> **ASSIGNMENT**
Please output every entry below exactly as written, leaving out any pictures.

> **DATA TO PROCESS**
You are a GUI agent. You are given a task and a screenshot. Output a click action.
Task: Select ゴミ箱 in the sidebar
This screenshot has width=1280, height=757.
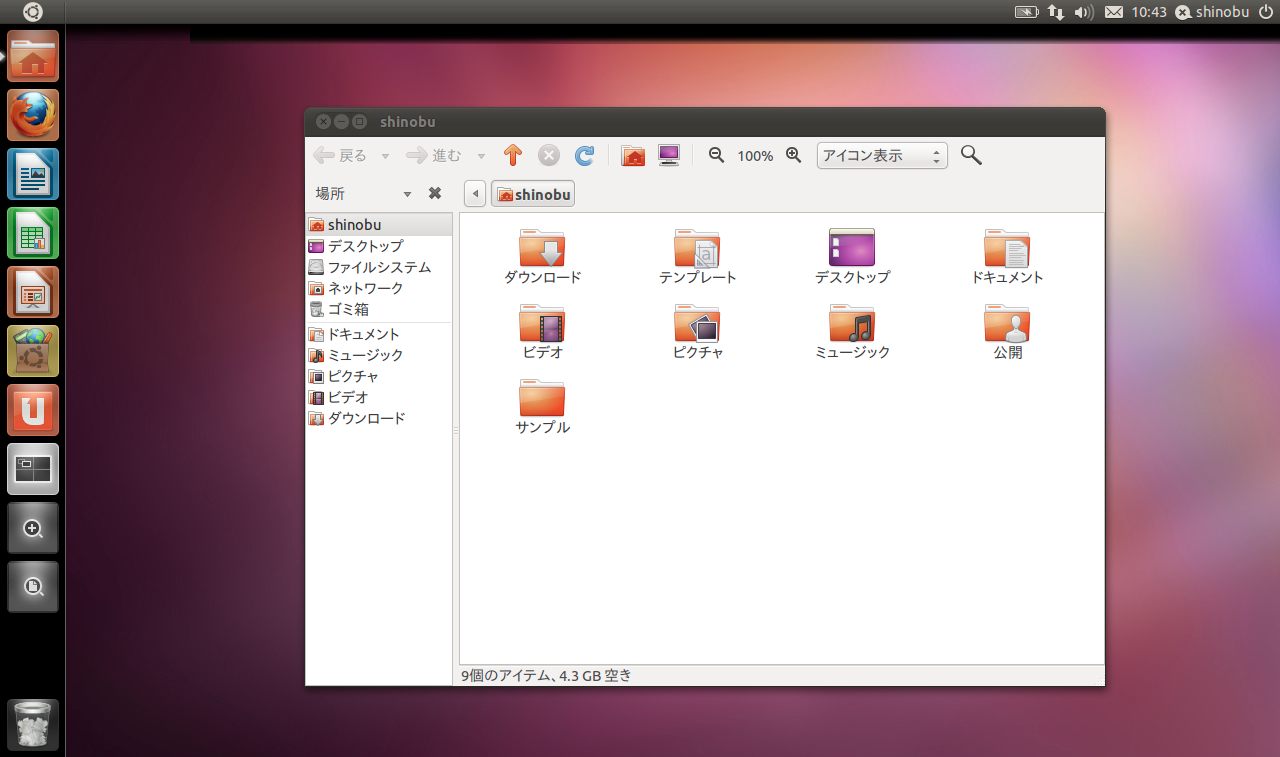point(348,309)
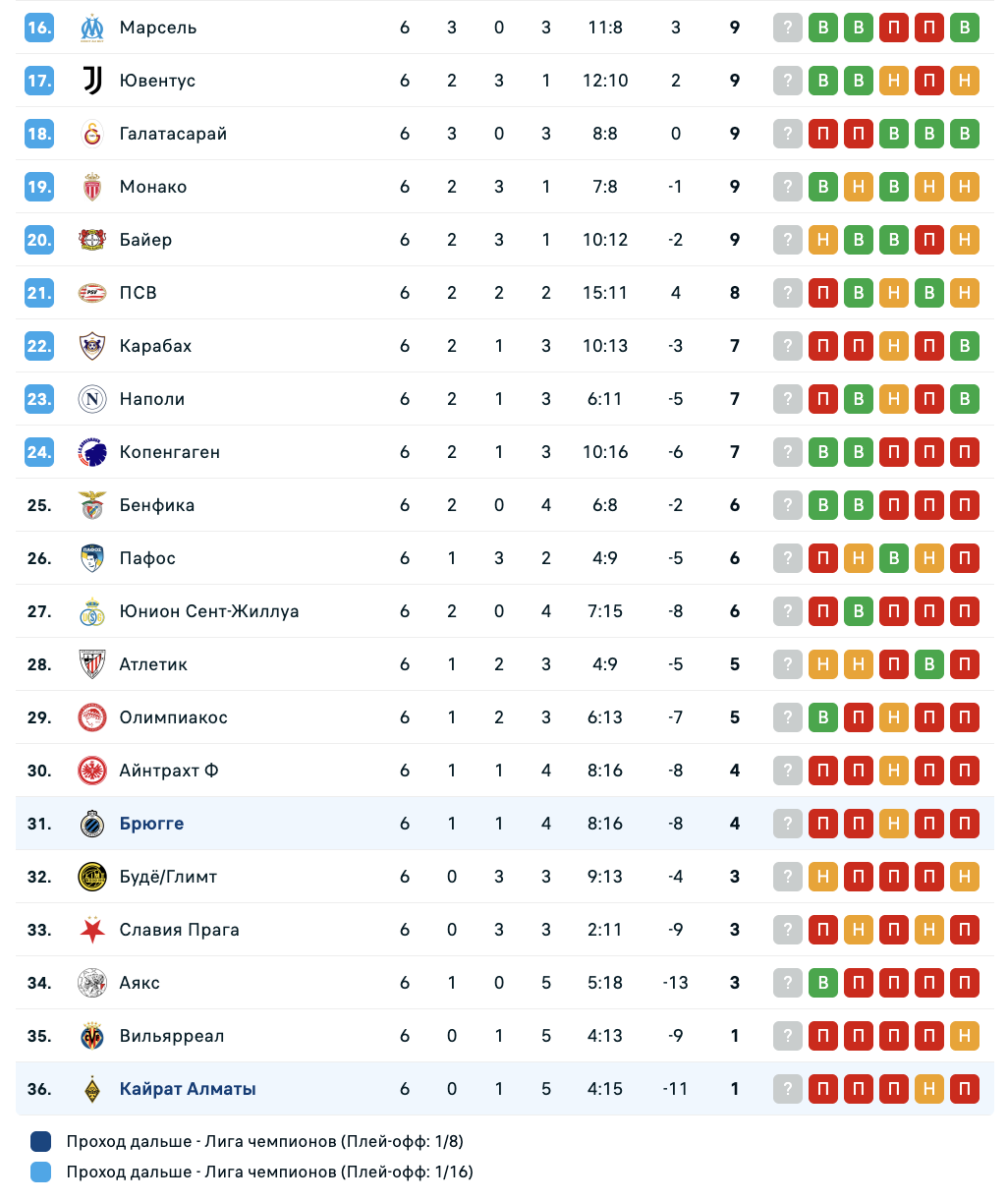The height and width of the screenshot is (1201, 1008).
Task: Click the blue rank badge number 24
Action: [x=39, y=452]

> **OUTPUT FOR THIS EXERCISE**
You are a GUI agent. You are given a task and a screenshot. Output a click action.
Task: Select ゴミ箱 in the sidebar
This screenshot has width=1280, height=757.
point(348,309)
The height and width of the screenshot is (1201, 1008).
Task: Click the blue rank badge number 24
Action: [x=39, y=452]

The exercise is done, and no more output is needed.